The dangers of magical thinking on health policy
The UK has been suffering from an identity crisis, a growth crisis and a health crisis. The identity crisis lies in the lack of a consensus on its place in the world. The growth crisis lies in the stagnation in real incomes. The health crisis lies in the plight of the National Health Service.
Alas, the response of the government and many supporters has been magical thinking. Brexit and tax cuts are magical thinking for the identity and growth crises. Changing funding of the NHS from general taxation to health insurance is the equivalent for the health crisis.
Magical thinking is perhaps the worst feature of populist politics. Politicians tout simple solutions to complex problems. They fail, further undermining the trust on which democracy depends.
So, let us consider whether a change in the funding model might fix the health system and, if so, how.
The most important points in the economics of health are that it is both a public good and a private risk. The former means that everybody benefits from living in a healthy society. The latter means that all but the richest need insurance. But if healthy people who like to take risks are not in the pool, insurance becomes prohibitively expensive and insurance companies expend huge effort on excluding those most likely to need it. That way lies the US disaster — the world’s most expensive and least effective health system. The solution lies in compulsion: everybody needs to be in the insurance pool.
This is the UK’s solution, where the pool is funded by taxation. In many other high-income countries, it is funded by something called “social insurance”. But payments for this are compulsory. If it walks like a duck and quacks like a duck, it is a duck. If it is compulsory to pay a charge for something, it is a tax. Such charges are included in standard calculations of tax revenue. Indeed, they are a big part of tax revenue in many countries.
At first glance, then, a shift from a tax-funded to one funded by compulsory social insurance is no more than a relabelling exercise. When one looks at our current plight, it is hard to believe that such relabelling can be more than magical thinking. One would still have mandatory charges coming out of earnings. These would feel like (and be) taxes. Moreover, there is no reason to expect spending to be less overall: France and Germany, for example, spend much the same share of GDP on health as the UK.
There are three arguments against this dismissal of social insurance as a solution to funding UK health.
The first is that people would see a clearer link between revenue and spending on health and so would be happier about paying for it. Yet spending could not sensibly be set in this way. If it were it would have to be slashed merely because there was a recession.
The second argument is that it would allow decentralisation and depoliticisation of decision-making in health. What is special about the NHS, in comparison with most other systems, is that it is a nationalised industry under tight political control. It is not hard to see that some of the decisions that have been taken as a result — such as that it is “efficient” to have few empty beds — undermine resilience in a system subject to big fluctuations in demand. The parallel decision to underinvest was a classic example of the “penny wise, pound-foolish” approach I have long associated with the Treasury.
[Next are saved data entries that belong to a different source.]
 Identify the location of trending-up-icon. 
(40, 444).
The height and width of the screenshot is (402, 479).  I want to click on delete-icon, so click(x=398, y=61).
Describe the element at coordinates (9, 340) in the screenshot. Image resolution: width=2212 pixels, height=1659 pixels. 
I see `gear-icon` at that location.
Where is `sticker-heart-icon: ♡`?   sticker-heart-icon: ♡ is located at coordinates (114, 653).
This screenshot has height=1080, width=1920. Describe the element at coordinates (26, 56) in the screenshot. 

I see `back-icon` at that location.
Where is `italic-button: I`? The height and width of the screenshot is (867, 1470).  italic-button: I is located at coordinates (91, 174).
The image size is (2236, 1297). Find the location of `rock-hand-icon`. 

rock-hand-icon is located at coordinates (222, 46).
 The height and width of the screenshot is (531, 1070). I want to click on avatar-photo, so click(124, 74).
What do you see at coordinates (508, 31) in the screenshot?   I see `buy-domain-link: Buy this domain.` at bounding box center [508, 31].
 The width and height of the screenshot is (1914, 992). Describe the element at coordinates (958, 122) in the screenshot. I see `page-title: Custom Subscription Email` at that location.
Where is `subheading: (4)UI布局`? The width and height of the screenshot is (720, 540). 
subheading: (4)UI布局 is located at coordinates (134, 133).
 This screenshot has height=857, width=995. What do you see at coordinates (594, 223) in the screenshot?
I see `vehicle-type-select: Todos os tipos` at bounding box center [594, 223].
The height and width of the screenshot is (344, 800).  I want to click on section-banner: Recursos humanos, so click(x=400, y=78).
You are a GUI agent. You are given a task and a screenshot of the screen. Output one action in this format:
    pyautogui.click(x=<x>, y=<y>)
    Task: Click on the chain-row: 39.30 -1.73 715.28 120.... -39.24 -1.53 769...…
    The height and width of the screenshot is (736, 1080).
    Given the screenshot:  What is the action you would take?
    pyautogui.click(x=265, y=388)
Yet even if one believed in some abstract way that the UK’s health services might work better with a radical reorganisation of the supply side, the upheaval, both political and organisational, would be colossal and probably catastrophic. One has to start from where one is. Revolutions usually fail. Conservatives used to understand that.
A third argument is that the shift might allow greater choice. It might also be possible to add co-payments to the system, introducing an element of material incentive. But both can, if desired, be introduced into the NHS. It is perfectly possible, for example, to introduce means-tested charges. Indeed, they already exist — for drugs, for example. Whether charges would be a good idea is another matter: they would discourage both unnecessary and necessary trips to the doctor. And they would hurt some far worse than others.
Moreover, it is also clear that the biggest failure lies not in the NHS itself, but in the underfunding of social care. This is why so many people are blocking beds in the NHS. The solution to that lies not in changing the health system, but in spending more elsewhere.
Is magical thinking the only thing this country can now do? Why not try coherent thinking on the goals, structure and organisation of caring services, instead?